The lithium silicates have attracted scientific interest due to their potential use as high-temperature sorbents for CO2 capture. The electronic properties and thermodynamic stabilities of lithium silicates with different Li2O/SiO2 ratios (Li2O, Li8SiO6, Li4SiO4, Li6Si2O7, Li2SiO3, Li2Si2O5, Li2Si3O7, and α-SiO2) have been investigated by combining first-principles density functional theory with lattice phonon dynamics. All these lithium silicates examined are insulators with band-gaps larger than 4.5 eV. By decreasing the Li2O/SiO2 ratio, the first valence bandwidth of the corresponding lithium silicate increases. Additionally, by decreasing the Li2O/SiO2 ratio, the vibrational frequencies of the corresponding lithium silicates shift to higher frequencies. Based on the calculated energetic information, their CO2 absorption capabilities were extensively analyzed through thermodynamic investigations on these absorption reactions.

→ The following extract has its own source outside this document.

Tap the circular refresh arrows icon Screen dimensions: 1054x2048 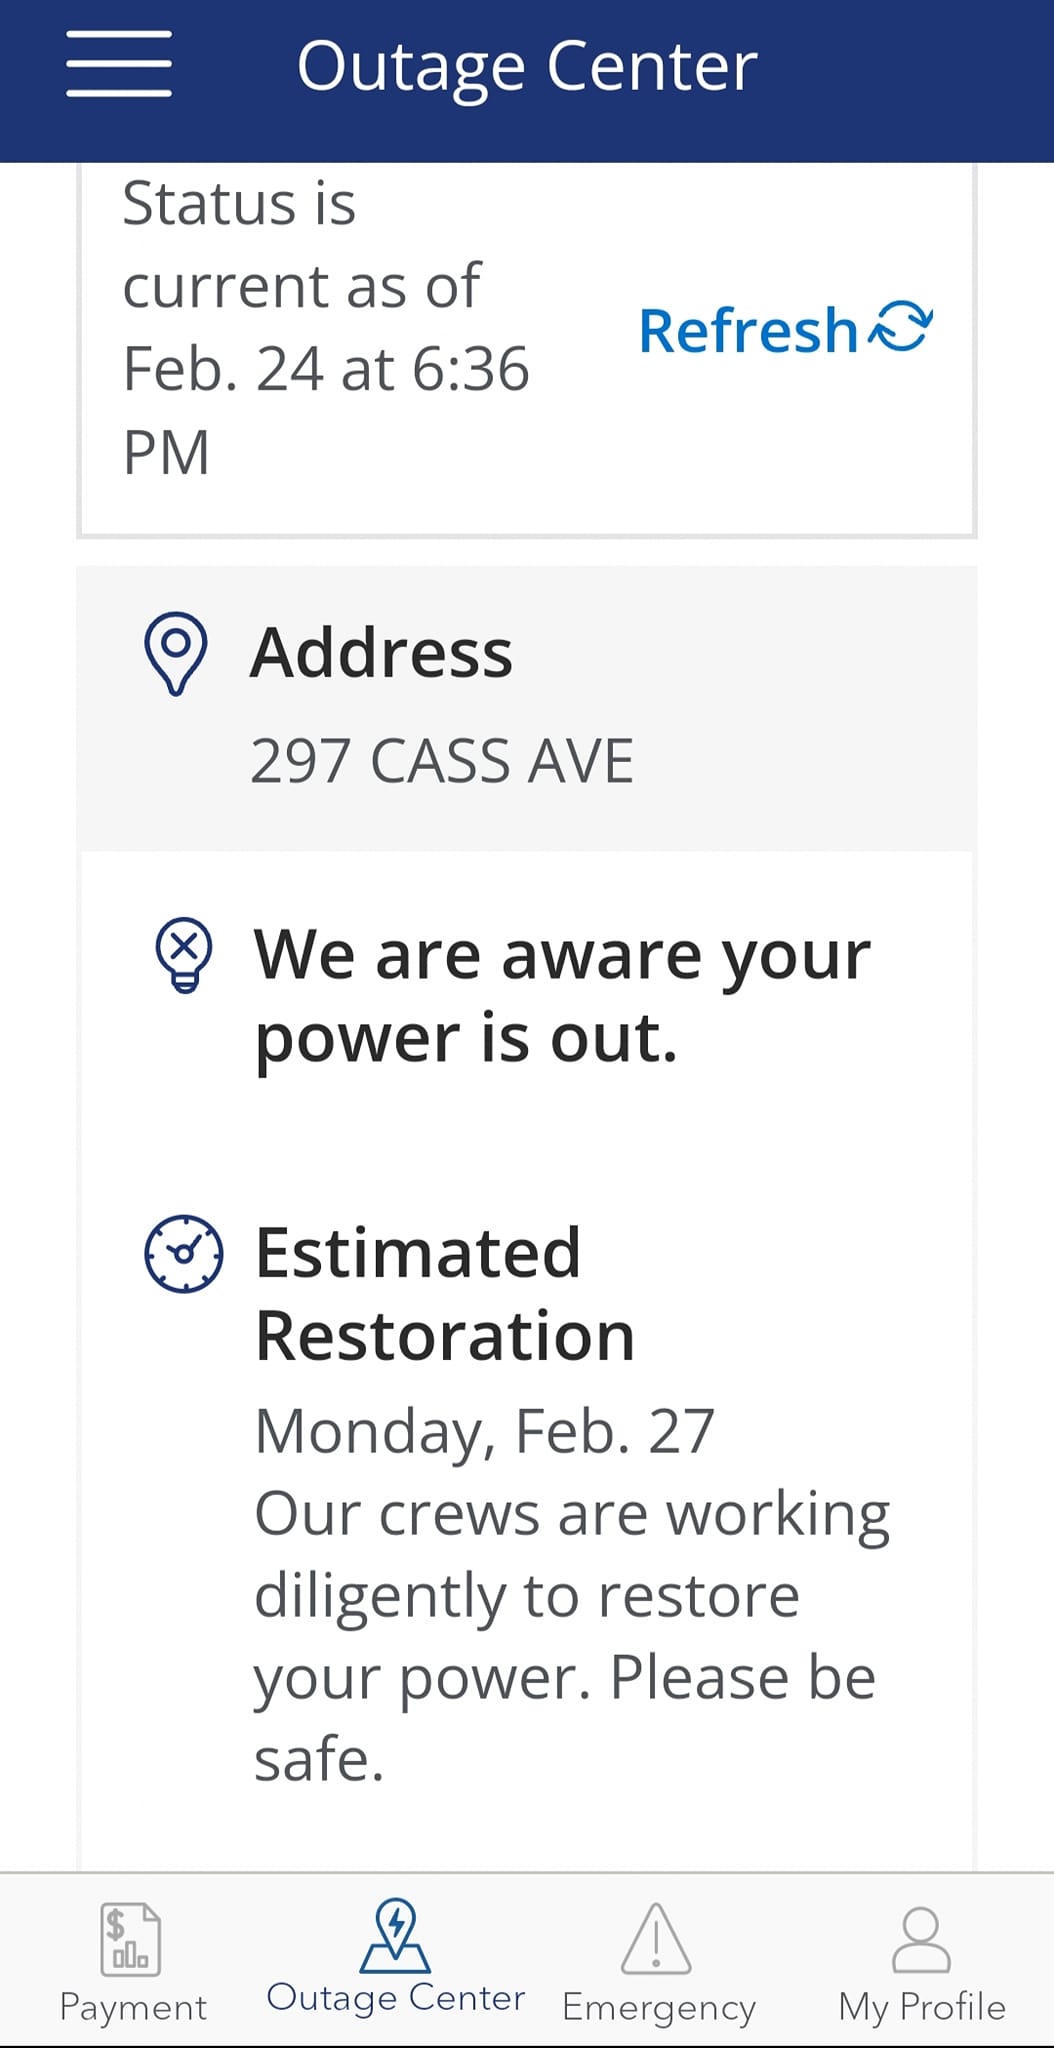[901, 327]
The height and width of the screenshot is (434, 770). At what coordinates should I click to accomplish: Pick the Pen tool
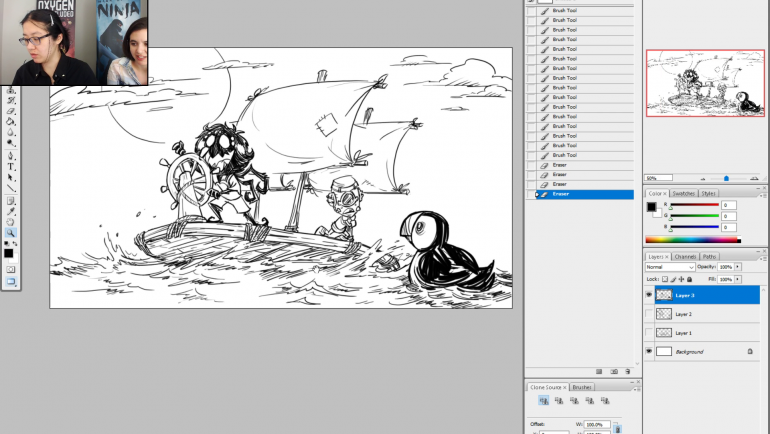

We found that by increasing the Li2O/SiO2 ratio when going from Li2Si3O7 to Li8SiO6, the corresponding lithium silicates have higher CO2 capture capacity, higher turnover temperatures and heats of reaction, and require higher energy inputs for regeneration. Based on our experimentally measured isotherms of the CO2 chemisorption by lithium silicates, we found that the CO2 capture reactions are two-stage processes: (1) a superficial reaction to form the external shell composed of Li2CO3 and a metal oxide or lithium silicate secondary phase and (2) lithium diffusion from bulk to the surface with a simultaneous diffusion of CO2 into the shell to continue the CO2 chemisorption process. The second stage is the rate determining step for the capture process. By changing the mixing ratio of Li2O and SiO2, we can obtain different lithium silicate solids which exhibit different thermodynamic behaviors. Based on our results, three mixing scenarios are discussed to provide general guidelines for designing new CO2 sorbents to fit practical needs.